Supplied data
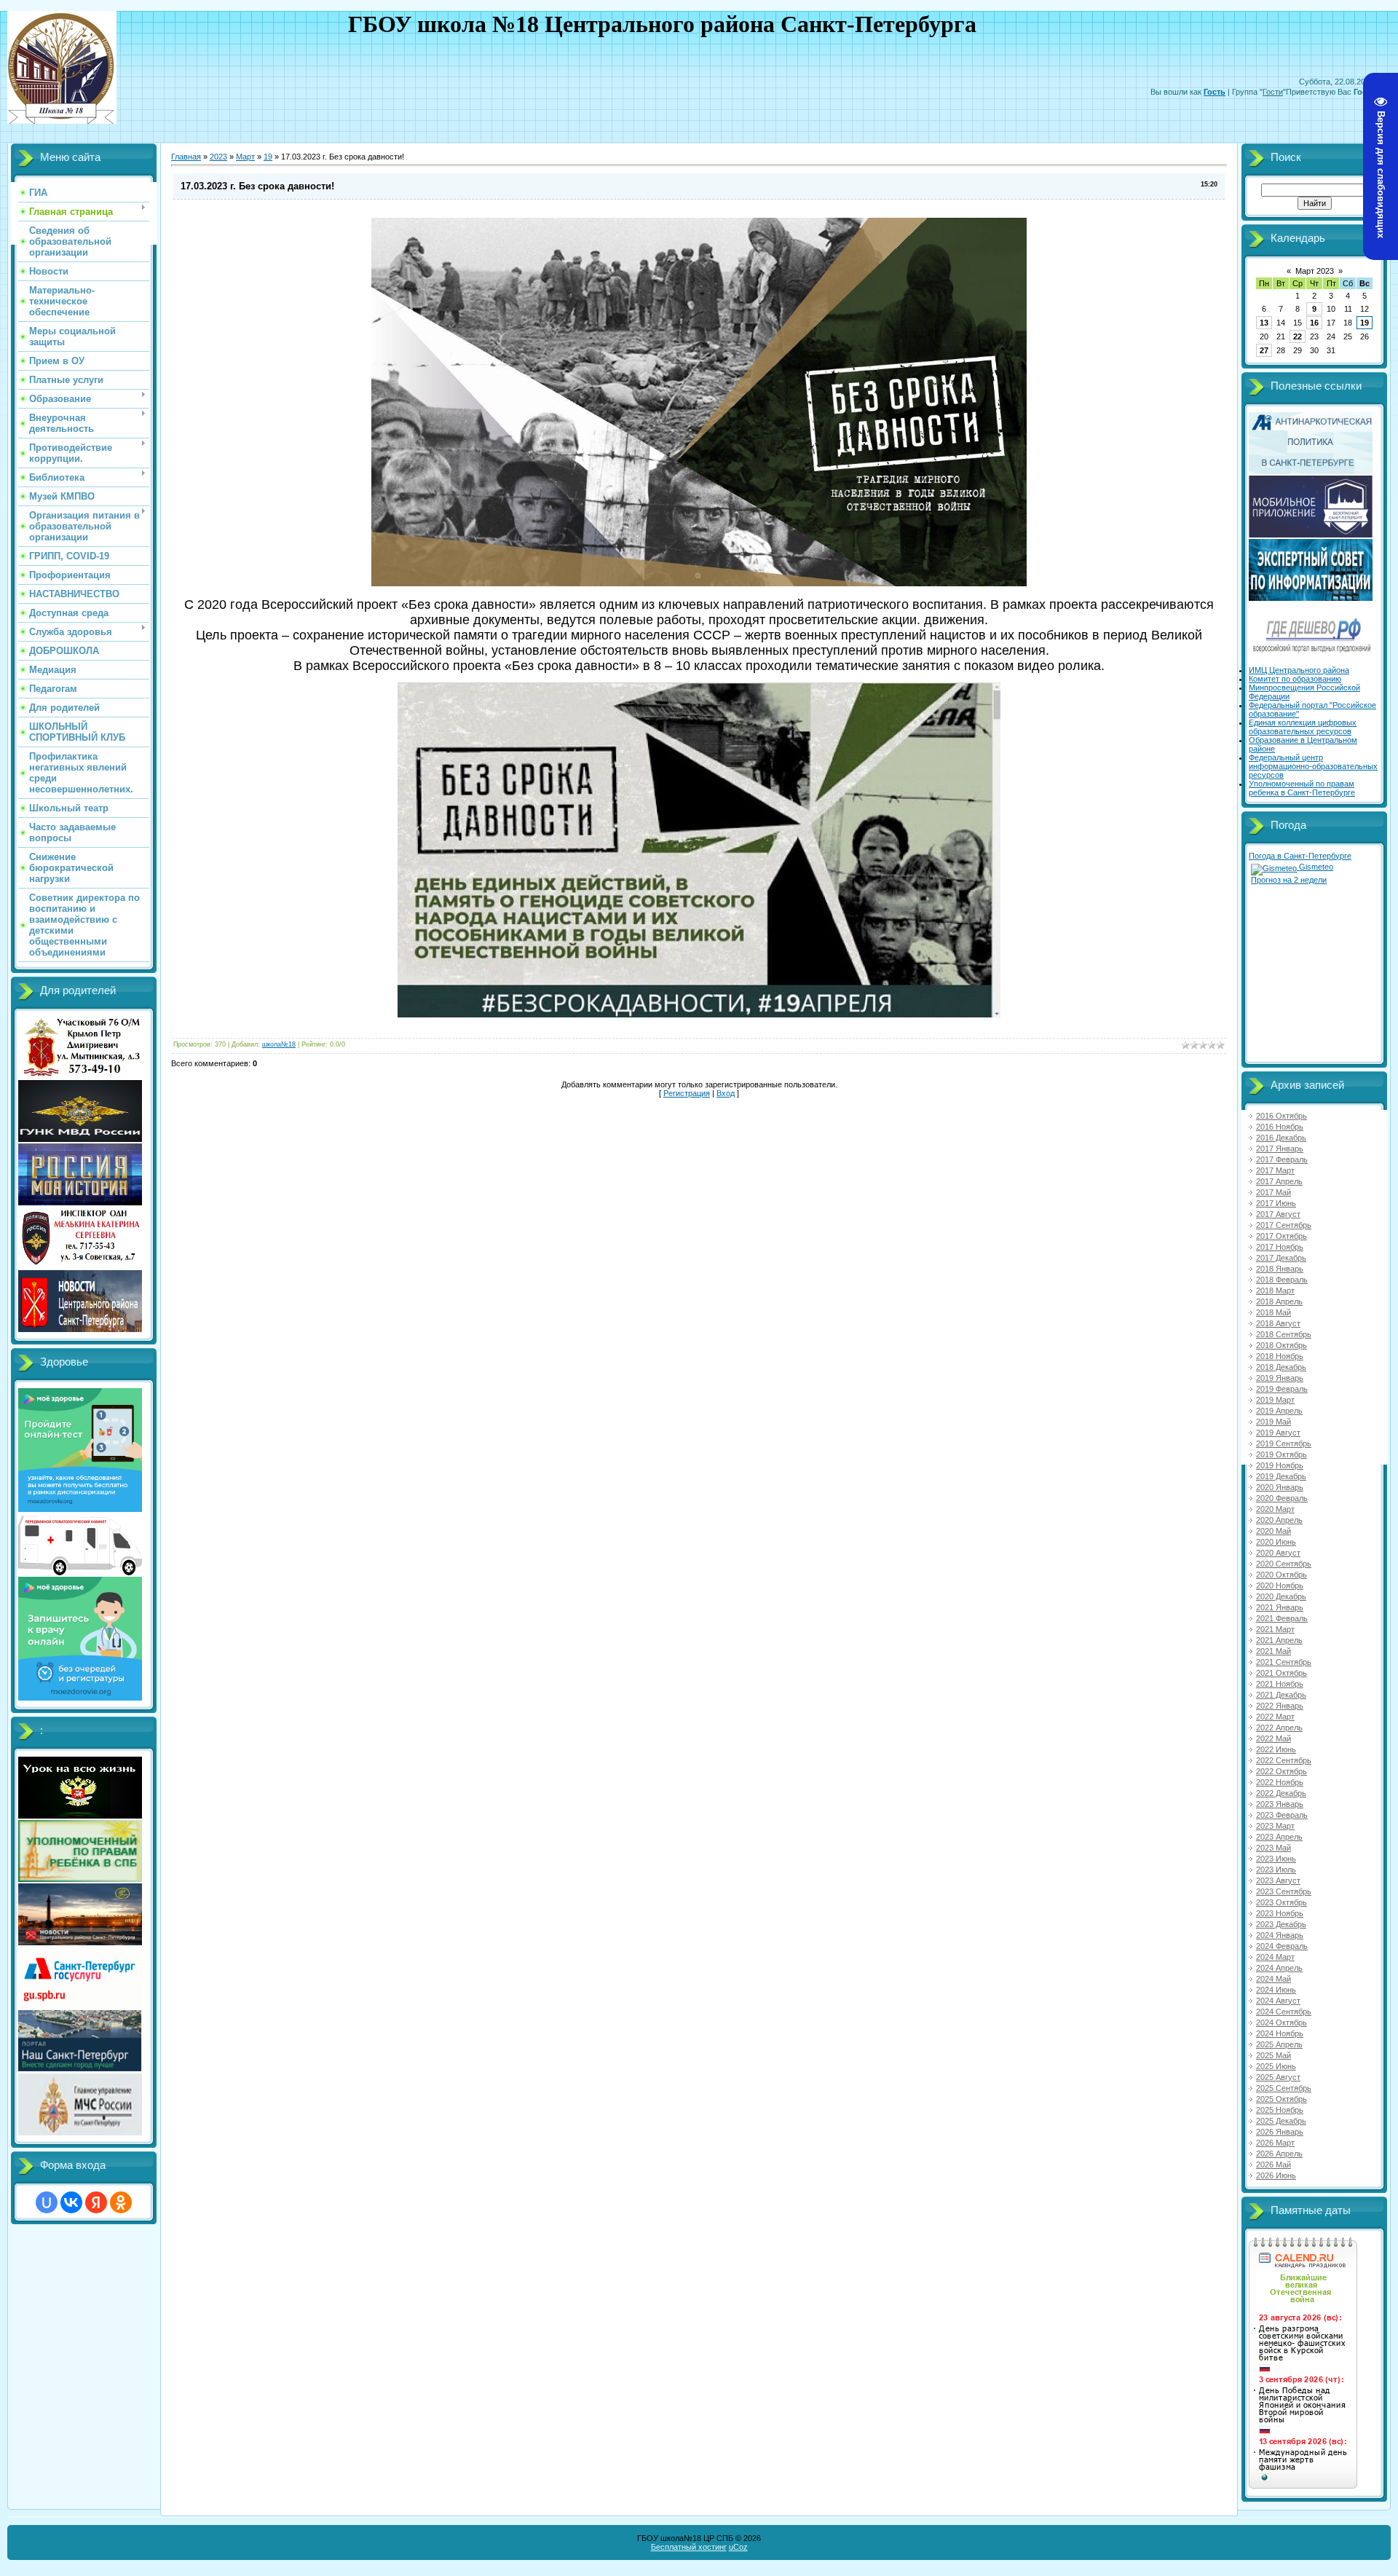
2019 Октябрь (1281, 1454)
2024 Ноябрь (1279, 2033)
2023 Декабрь (1281, 1924)
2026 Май (1273, 2164)
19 (268, 156)
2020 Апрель (1279, 1520)
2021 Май (1273, 1651)
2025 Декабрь (1281, 2120)
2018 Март (1275, 1290)
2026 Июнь (1276, 2175)
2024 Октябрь (1281, 2022)
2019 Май (1273, 1421)
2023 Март (1275, 1825)
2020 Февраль (1282, 1498)
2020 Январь (1279, 1487)
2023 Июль (1276, 1869)
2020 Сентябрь (1283, 1563)
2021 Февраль (1282, 1618)
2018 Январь (1279, 1268)
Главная (186, 156)
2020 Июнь (1276, 1541)
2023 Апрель (1279, 1836)
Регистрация (686, 1093)
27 (1264, 350)
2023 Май (1273, 1847)
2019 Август (1278, 1432)
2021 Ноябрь (1279, 1683)
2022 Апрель (1279, 1727)
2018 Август (1278, 1323)
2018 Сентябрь (1283, 1334)
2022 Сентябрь (1283, 1760)
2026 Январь (1279, 2131)
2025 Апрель (1279, 2044)
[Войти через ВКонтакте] (71, 2202)
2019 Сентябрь (1283, 1443)
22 (1297, 336)
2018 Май (1273, 1312)
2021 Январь (1279, 1607)
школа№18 (279, 1044)
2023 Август (1278, 1880)
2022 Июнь (1276, 1749)
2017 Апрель (1279, 1181)
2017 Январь (1279, 1148)
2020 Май (1273, 1531)
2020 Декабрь (1281, 1596)
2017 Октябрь (1281, 1236)
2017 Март (1275, 1170)
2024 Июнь (1276, 1989)
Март (245, 156)
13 (1264, 322)
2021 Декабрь (1281, 1694)
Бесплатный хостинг (689, 2546)
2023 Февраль (1282, 1815)
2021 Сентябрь (1283, 1662)
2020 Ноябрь (1279, 1585)
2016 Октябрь (1281, 1115)
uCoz (738, 2546)
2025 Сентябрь (1283, 2088)
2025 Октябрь (1281, 2099)
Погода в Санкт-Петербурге (1300, 855)
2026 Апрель (1279, 2153)
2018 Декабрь (1281, 1367)
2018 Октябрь (1281, 1345)
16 (1314, 322)
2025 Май (1273, 2055)
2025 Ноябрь (1279, 2110)
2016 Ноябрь (1279, 1126)
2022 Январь (1279, 1705)
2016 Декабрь (1281, 1137)
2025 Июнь (1276, 2066)
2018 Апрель (1279, 1301)
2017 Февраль (1282, 1159)
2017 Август (1278, 1214)
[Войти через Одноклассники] (121, 2202)
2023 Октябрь (1281, 1902)
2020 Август (1278, 1552)
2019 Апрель (1279, 1410)
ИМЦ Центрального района (1299, 670)
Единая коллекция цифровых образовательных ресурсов (1302, 727)
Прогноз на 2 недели (1289, 879)
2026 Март (1275, 2142)
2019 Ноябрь (1279, 1465)
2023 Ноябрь (1279, 1913)
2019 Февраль (1282, 1388)
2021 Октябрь (1281, 1673)
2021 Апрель (1279, 1640)
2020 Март (1275, 1509)
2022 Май (1273, 1738)
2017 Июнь (1276, 1203)
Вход (725, 1093)
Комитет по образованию (1295, 678)
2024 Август (1278, 2000)
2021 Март (1275, 1629)
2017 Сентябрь (1283, 1225)
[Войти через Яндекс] (96, 2202)
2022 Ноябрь (1279, 1782)
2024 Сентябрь (1283, 2011)
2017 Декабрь (1281, 1257)
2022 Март (1275, 1716)
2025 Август (1278, 2077)
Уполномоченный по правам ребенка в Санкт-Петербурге (1302, 788)
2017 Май (1273, 1192)
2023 (218, 156)
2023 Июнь (1276, 1858)
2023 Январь (1279, 1804)
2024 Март (1275, 1957)
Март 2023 (1314, 271)
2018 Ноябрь (1279, 1356)
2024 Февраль (1282, 1946)
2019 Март (1275, 1399)
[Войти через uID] (47, 2202)
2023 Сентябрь (1283, 1891)
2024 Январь (1279, 1935)
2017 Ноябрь (1279, 1246)
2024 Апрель (1279, 1967)
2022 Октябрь (1281, 1771)
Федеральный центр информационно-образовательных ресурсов (1313, 766)
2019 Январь (1279, 1378)
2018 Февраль (1282, 1279)
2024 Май (1273, 1978)
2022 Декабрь (1281, 1793)
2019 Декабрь (1281, 1476)
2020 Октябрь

Exercise description
Go through the listing above and work out how many lines contain the string "ресурсов". Reply with the number alone.

Finished task
2